SELECTED EXTRACT:
Dr Ben Goudey

WORKSHOP: Applying machine learning in life sciences: what does it mean and how to avoid common traps

This workshop will provide a high-level introduction to machine learning: what it is, its advantages and disadvantages compared to traditional modelling approaches and how its usage may impact experimental design. We’ll contrast a few commonly used algorithms for constructing predictive models to give a flavour of the different trade-offs. The majority of the focus will be placed on highlighting common pitfalls in machine learning model construction and evaluation that lead to overly optimistic results. We will discuss how and why such errors arise and strategies to avoid them.

It is hoped that participants will come away with an understanding of when machine learning should and should not be used, how to implement a very basic machine learning pipeline in Python using scikit-learn, as well as a greater ability to critically evaluate the use of machine learning in the life sciences literature.

Requirements: Internet enabled laptop with Python installed. It will be assumed that participants have some programming experience in Python. No prior machine learning or statistical knowledge is required.

Relevance: Relevant to those with some computing experience wanting to learn how to implement a machine learning pipeline. This workshop will make use of simulated and publicly available genomics and demographics data. However, the content of the workshop will be directly applicable across a wide range of application areas.

Dr Benjamin Goudey

Research Fellow, School of Computing and Information Systems, The University of Melbourne

Dr Benjamin Goudey is a Research Fellow in the School of Computing and Information Systems at the University of Melbourne, focusing on genomics and predictive modelling. Dr. Goudey completed his PhD on novel methods for analysing genome-wide association studies in 2016 at the University of Melbourne. From 2013 to 2021, Dr Goudey was a Research Scientist at IBM Research where he applied his expertise in machine learning and applied statistics to a range of challenges across the life sciences from the prediction of cochlear implantation outcomes through to the development of polygenic risk scores for autoimmune conditions.

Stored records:
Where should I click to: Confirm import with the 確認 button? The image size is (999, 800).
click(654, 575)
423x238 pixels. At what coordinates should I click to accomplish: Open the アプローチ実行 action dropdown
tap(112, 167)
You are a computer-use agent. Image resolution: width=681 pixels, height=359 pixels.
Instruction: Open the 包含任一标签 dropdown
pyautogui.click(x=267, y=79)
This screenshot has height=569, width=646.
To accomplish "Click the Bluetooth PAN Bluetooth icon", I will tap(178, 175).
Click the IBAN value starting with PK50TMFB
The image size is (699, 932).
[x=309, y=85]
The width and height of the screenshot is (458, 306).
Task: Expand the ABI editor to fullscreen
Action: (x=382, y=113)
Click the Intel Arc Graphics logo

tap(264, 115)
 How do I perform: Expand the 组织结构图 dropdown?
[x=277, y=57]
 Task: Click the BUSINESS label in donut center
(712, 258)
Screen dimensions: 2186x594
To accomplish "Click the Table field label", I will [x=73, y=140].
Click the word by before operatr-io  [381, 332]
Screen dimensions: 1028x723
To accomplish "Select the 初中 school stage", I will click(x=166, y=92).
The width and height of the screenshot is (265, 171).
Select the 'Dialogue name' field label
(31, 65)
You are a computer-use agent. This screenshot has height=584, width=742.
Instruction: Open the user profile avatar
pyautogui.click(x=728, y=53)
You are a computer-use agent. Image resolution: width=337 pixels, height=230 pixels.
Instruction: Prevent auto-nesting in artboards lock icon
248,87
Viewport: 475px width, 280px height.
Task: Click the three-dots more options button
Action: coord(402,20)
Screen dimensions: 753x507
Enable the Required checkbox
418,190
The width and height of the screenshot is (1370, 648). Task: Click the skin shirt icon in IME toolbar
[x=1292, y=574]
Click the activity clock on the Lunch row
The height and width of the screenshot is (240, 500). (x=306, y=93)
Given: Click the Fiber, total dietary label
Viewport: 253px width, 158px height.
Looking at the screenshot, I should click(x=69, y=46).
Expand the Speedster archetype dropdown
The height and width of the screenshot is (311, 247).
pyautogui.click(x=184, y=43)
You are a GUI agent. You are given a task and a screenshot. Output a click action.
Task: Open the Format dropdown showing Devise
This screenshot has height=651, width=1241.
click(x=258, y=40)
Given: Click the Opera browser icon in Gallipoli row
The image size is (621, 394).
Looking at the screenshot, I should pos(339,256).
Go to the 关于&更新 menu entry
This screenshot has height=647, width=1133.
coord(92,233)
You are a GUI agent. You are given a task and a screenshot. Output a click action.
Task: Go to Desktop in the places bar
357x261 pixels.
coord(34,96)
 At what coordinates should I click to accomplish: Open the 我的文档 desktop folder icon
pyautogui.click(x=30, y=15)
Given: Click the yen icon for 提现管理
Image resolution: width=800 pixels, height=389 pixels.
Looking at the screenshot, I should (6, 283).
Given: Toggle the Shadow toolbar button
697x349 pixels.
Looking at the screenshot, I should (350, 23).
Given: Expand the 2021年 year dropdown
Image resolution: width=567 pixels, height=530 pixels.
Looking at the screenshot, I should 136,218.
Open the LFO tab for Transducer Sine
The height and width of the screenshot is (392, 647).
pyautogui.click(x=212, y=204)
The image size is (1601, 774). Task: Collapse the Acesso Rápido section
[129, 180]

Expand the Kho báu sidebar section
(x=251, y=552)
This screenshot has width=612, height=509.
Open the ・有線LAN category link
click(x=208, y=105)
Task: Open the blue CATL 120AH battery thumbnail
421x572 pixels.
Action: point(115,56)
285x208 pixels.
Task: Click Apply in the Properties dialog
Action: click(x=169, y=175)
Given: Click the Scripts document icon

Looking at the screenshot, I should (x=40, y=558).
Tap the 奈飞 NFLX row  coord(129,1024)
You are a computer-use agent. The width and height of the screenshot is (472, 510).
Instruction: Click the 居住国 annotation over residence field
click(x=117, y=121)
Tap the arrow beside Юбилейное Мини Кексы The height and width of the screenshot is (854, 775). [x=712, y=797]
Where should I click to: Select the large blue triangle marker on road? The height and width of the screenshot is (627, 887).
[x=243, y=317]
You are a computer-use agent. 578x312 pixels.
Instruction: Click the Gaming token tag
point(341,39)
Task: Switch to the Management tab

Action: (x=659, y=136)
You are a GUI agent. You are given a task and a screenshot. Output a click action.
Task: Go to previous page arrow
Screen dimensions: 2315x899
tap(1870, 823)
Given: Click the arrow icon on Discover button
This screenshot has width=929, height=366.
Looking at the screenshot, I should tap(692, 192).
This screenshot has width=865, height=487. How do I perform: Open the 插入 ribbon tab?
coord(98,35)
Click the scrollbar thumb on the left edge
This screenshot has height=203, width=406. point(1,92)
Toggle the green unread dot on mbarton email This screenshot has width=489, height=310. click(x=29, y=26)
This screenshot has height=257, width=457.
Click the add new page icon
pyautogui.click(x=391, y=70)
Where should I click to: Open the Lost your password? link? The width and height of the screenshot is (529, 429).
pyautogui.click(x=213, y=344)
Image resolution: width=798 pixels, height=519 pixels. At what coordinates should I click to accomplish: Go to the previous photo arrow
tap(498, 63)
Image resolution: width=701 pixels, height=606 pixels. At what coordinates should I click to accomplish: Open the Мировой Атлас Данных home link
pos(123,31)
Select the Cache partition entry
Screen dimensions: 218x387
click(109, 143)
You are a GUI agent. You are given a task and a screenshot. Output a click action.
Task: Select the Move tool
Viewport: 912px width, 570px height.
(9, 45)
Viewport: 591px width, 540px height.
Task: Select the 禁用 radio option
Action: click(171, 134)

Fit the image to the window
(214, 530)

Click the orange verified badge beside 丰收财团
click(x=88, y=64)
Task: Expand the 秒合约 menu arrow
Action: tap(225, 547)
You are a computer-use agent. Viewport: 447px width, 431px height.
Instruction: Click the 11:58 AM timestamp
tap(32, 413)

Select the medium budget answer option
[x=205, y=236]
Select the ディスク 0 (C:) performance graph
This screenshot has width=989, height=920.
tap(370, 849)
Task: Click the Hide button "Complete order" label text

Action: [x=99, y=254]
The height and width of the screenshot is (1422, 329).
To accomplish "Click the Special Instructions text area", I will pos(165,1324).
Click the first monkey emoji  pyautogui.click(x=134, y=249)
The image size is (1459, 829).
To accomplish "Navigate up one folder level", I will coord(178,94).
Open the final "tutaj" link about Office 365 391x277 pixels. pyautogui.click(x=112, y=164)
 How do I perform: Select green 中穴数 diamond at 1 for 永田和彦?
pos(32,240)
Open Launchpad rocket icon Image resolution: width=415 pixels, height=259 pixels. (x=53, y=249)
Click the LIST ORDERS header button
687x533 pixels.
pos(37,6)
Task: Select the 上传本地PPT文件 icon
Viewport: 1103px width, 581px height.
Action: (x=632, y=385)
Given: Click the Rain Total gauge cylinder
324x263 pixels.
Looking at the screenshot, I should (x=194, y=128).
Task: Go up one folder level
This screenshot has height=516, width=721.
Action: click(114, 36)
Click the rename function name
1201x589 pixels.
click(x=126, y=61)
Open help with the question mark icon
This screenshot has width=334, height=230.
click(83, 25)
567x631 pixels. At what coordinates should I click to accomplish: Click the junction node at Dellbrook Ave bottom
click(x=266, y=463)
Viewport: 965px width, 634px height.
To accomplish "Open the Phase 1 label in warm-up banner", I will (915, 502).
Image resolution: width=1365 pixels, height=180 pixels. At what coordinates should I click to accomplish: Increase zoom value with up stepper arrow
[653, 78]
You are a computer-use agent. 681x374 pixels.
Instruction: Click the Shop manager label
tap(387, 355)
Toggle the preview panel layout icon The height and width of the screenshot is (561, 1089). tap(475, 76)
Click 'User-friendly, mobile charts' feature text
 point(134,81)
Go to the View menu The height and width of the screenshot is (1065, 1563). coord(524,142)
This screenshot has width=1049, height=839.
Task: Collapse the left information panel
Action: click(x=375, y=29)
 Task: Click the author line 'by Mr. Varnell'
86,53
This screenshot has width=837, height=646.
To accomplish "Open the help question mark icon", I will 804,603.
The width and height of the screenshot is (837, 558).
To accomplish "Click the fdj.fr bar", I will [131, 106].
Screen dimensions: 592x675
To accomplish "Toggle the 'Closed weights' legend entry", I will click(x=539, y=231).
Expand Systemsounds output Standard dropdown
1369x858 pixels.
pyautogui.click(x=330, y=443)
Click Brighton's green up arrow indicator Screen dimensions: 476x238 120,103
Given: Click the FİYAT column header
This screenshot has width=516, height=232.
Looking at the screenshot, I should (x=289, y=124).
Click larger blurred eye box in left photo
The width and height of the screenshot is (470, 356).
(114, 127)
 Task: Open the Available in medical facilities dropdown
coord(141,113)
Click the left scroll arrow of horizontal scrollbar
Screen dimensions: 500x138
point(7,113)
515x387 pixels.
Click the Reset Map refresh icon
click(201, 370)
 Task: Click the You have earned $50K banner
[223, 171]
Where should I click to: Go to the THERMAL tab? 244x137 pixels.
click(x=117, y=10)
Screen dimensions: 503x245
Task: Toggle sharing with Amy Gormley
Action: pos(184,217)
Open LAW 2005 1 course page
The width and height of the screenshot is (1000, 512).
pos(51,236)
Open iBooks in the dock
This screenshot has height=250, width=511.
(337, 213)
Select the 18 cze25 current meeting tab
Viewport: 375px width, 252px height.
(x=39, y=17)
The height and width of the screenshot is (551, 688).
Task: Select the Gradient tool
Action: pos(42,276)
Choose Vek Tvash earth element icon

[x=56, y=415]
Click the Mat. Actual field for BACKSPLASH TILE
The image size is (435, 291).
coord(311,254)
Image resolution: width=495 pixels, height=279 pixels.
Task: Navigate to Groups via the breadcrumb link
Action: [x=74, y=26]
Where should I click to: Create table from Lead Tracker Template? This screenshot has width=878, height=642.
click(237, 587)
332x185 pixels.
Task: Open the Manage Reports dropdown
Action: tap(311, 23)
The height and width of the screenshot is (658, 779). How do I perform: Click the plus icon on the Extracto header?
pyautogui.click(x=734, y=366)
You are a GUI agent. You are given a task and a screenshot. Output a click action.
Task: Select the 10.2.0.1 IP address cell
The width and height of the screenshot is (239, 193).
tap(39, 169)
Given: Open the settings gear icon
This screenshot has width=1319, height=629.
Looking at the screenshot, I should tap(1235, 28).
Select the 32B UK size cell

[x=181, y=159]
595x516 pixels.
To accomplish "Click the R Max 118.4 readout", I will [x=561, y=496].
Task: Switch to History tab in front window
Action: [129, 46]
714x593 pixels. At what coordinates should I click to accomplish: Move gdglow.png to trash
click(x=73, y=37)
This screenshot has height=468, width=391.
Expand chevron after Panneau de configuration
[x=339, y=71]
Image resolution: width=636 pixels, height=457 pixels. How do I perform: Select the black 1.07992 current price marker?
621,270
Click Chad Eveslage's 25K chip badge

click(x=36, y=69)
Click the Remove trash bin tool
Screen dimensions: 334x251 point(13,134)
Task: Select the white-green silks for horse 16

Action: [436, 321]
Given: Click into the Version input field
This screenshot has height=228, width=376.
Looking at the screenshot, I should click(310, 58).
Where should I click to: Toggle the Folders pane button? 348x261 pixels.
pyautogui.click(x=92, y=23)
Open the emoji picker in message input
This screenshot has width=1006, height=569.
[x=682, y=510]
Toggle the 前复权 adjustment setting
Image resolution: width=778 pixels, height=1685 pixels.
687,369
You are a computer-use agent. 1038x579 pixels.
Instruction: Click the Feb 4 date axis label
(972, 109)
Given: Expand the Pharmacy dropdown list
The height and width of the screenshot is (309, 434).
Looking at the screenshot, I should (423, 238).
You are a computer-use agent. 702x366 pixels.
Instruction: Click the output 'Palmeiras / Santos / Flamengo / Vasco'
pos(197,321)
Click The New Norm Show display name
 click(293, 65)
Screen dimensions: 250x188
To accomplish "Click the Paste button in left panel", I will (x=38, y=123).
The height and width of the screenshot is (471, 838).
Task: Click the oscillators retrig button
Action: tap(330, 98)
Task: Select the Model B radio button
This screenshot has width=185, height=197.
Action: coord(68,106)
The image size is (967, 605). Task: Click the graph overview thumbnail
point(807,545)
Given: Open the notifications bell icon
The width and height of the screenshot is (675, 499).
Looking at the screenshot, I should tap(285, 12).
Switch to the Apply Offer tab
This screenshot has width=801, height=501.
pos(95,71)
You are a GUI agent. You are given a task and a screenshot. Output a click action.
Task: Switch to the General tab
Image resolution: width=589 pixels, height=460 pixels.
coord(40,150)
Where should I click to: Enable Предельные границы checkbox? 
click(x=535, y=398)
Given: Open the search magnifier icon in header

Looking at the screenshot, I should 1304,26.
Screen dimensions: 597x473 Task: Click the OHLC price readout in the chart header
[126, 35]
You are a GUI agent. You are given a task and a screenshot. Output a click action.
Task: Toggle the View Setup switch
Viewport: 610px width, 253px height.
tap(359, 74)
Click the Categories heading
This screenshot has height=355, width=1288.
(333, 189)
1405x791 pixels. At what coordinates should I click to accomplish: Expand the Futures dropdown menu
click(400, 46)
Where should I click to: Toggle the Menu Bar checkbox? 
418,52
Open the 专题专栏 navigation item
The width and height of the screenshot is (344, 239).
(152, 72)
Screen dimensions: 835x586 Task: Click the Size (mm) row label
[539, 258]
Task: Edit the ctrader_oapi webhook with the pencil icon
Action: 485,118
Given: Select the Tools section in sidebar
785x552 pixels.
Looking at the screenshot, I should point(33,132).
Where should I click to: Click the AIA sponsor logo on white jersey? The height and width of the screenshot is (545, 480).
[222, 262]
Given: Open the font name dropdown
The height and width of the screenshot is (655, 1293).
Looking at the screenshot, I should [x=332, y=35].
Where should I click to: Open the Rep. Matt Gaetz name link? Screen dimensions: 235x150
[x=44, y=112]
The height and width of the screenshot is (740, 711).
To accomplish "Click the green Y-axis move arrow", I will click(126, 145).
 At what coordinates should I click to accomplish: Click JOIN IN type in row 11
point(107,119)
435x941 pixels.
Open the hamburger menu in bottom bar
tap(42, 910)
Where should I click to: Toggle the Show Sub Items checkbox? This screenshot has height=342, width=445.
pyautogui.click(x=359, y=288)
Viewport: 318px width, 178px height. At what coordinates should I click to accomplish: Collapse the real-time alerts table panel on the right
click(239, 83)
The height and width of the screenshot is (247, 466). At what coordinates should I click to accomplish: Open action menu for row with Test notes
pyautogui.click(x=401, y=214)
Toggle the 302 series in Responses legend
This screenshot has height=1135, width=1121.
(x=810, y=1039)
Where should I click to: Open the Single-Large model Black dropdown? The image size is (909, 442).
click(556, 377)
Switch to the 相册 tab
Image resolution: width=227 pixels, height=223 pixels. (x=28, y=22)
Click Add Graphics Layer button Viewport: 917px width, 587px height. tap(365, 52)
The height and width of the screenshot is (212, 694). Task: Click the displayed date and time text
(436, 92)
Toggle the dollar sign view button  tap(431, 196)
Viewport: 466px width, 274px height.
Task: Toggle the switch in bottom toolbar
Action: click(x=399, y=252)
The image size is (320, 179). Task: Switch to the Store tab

WHAT YOU HAVE TO DO: List each thing the workshop description above says participants are hoped to come away with.

RESULT:
- An understanding of when machine learning should and should not be used
- How to implement a very basic machine learning pipeline in Python using scikit-learn
- A greater ability to critically evaluate the use of machine learning in the life sciences literature